The landlord-tenant relationship is one of the most basic economic transactions in our society, and we are concerned that it is under siege or facing an outright threat.
Tenant and homeowner-rights advocates, along with allies in the state legislature, want a law providing a year-long protection for tenants from eviction and rent increases and foreclosure protection for homeowners.
There is no question that the COVID-19 pandemic cost millions of Americans their incomes and threatened their ability to pay rents and mortgages. Thankfully, federal economic-stimulus money and eviction moratoriums like one in place in Massachusetts protect tenants who lost jobs.
But landlords have mortgages too — and utility bills, building maintenance costs, insurance payments and property taxes.

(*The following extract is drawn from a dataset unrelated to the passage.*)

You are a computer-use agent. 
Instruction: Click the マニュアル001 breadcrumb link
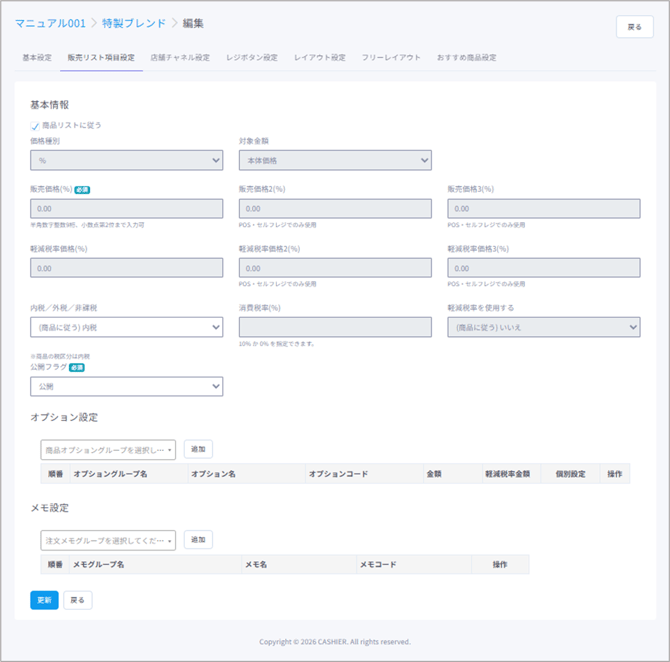coord(50,22)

Denying them rent means denying them income which means building maintenance declines and neighborhoods decline.
Gov. Baker on Tuesday extended the state’s eviction and foreclosure moratorium through mid August to Oct. 17. With coronavirus by no means conquered, most tenants and landlords can agree additional tenant and homeowner protections make sense.
What does not make sense is a legislative initiative threatening to dismantle the economic relationship between landlords and tenants by providing a year-long protection for tenants and homeowners from eviction or foreclosure.
The definition of landlord in a city like Lynn includes businesspeople who earn their livings from real estate and who own dozens of buildings with hundreds of apartments. But the definition also includes the building owner relying on rent from two or three buildings with a dozen tenants.
Most tenants pay their rent and, if they have trouble paying, they contact their landlord and discuss mutual arrangements to defer or redistribute rent payments.
Mutual respect underpins the tenant-landlord relationship. Providing tenants with sweeping, long-term protections allows irresponsible tenants to become scofflaws to the detriment of landlords and, ultimately, to the communities and businesses that rely on taxes paid by building owners and the services they contract in order to maintain their property.
It also scares away potential developers and builders who are desperately needed to tip the balance away from a lack of housing production that has plagued Massachusetts for decades.
Legislators must listen to landlords before, in the words of one landlord, problems caused by tenants not paying rent and landlords not maintaining buildings “spiral out of control.”
Creating a year-long eviction and foreclosure moratorium is bad policy.
We hope legislators are not doing the wrong thing for the right reasons.